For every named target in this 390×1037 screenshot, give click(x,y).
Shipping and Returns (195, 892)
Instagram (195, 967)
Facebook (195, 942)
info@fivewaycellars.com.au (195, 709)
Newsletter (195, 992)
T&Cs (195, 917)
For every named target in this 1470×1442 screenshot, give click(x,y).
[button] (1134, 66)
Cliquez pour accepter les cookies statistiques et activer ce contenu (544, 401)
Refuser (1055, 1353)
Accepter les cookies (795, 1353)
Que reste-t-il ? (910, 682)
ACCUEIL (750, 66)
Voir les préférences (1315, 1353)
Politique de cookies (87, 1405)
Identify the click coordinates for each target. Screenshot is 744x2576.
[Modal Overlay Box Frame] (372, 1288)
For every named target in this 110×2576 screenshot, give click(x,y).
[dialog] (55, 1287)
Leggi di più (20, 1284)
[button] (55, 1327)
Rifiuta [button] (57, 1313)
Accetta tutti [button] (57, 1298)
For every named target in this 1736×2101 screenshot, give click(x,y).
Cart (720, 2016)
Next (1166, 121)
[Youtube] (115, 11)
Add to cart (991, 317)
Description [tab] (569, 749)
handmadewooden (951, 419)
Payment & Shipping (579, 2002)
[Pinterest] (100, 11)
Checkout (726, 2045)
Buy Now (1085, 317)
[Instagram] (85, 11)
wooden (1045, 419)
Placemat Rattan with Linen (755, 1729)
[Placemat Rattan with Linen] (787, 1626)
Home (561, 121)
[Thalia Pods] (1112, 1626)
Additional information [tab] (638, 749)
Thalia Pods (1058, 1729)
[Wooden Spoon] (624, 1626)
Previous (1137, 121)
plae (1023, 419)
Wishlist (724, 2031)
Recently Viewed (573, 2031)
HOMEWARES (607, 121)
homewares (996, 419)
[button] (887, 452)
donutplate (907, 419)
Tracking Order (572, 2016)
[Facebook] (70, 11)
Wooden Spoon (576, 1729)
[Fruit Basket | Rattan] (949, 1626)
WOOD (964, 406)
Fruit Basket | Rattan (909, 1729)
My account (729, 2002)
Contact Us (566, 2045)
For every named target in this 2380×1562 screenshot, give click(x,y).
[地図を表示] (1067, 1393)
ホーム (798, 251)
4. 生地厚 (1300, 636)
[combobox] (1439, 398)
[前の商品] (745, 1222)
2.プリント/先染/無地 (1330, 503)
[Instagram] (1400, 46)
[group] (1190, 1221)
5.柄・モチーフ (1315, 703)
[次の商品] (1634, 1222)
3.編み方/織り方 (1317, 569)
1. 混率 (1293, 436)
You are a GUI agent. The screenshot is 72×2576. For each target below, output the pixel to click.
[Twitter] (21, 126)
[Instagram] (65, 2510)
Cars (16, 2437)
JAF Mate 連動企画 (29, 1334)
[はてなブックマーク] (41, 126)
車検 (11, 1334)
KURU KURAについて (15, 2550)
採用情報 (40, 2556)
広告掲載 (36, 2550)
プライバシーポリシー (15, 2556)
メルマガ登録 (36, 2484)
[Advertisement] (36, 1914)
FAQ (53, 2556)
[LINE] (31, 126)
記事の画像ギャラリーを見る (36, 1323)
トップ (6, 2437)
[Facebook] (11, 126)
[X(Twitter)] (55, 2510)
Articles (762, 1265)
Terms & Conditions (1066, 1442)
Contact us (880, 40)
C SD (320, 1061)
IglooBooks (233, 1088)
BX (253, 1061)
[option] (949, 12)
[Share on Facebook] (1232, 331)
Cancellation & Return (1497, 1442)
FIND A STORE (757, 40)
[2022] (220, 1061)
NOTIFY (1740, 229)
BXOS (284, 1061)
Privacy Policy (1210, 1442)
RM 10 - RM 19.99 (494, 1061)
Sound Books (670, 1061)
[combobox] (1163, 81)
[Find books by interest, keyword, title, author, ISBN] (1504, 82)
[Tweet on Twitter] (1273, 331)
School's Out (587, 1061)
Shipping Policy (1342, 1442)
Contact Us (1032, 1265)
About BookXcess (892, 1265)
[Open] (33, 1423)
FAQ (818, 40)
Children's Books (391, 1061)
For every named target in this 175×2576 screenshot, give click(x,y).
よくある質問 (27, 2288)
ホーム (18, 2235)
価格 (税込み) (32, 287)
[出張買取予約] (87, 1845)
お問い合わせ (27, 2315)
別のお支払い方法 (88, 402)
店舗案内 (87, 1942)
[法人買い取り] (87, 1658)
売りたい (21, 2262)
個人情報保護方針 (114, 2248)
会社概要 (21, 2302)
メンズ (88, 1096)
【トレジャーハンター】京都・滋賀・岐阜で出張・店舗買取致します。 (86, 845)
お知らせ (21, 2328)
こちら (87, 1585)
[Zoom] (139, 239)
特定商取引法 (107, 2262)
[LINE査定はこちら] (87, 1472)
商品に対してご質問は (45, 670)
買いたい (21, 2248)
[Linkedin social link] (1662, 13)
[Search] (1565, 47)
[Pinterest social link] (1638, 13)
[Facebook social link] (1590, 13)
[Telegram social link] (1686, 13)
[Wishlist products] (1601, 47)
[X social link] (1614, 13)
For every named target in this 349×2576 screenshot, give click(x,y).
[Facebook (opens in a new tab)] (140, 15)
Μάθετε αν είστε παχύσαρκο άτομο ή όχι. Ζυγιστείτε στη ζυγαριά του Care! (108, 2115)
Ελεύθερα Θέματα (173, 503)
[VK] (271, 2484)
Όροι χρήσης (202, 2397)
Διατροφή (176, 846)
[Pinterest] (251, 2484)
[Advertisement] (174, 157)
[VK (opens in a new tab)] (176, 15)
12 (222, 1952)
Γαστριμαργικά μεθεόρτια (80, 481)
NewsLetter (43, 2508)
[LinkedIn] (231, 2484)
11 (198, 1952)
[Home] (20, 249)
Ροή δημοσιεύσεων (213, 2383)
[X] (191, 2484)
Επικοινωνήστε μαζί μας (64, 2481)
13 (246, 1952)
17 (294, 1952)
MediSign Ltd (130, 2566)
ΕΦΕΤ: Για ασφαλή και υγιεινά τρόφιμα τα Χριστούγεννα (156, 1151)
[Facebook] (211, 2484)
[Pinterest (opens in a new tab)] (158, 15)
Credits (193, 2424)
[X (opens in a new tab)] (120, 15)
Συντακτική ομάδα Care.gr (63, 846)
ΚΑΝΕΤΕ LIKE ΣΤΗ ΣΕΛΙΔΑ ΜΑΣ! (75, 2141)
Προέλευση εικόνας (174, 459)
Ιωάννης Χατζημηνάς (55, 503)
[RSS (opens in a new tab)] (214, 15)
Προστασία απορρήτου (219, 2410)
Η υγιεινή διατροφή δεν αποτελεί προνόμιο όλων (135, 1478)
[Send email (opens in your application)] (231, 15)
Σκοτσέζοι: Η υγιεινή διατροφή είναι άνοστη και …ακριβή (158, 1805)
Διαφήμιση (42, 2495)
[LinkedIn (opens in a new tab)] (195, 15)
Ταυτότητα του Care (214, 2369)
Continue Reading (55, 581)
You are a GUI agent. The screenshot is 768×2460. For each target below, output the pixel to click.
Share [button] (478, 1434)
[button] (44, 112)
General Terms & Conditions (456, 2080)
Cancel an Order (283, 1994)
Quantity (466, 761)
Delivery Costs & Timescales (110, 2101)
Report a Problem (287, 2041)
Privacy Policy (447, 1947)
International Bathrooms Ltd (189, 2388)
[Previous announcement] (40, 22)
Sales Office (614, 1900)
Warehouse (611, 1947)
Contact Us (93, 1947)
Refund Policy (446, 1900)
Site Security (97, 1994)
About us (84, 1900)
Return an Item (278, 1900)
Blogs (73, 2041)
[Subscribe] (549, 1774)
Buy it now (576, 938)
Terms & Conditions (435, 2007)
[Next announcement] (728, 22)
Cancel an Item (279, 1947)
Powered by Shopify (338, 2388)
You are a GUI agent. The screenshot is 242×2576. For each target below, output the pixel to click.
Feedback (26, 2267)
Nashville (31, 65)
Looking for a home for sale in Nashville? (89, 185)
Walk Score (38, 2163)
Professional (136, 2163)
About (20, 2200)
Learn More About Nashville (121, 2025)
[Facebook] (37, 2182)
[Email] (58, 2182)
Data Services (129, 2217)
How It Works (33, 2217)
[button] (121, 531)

======

▸ **YOUR GOAL**: In the listing above, find the line with "別のお支払い方法 (88, 402)" and the line with "[Facebook social link] (1590, 13)", then print exactly those lines and every line between them.

▸ **WRITTEN RESPONSE**:
別のお支払い方法 (88, 402)
店舗案内 (87, 1942)
[法人買い取り] (87, 1658)
売りたい (21, 2262)
個人情報保護方針 (114, 2248)
会社概要 (21, 2302)
メンズ (88, 1096)
【トレジャーハンター】京都・滋賀・岐阜で出張・店舗買取致します。 (86, 845)
お知らせ (21, 2328)
こちら (87, 1585)
[Zoom] (139, 239)
特定商取引法 (107, 2262)
[LINE査定はこちら] (87, 1472)
商品に対してご質問は (45, 670)
買いたい (21, 2248)
[Linkedin social link] (1662, 13)
[Search] (1565, 47)
[Pinterest social link] (1638, 13)
[Facebook social link] (1590, 13)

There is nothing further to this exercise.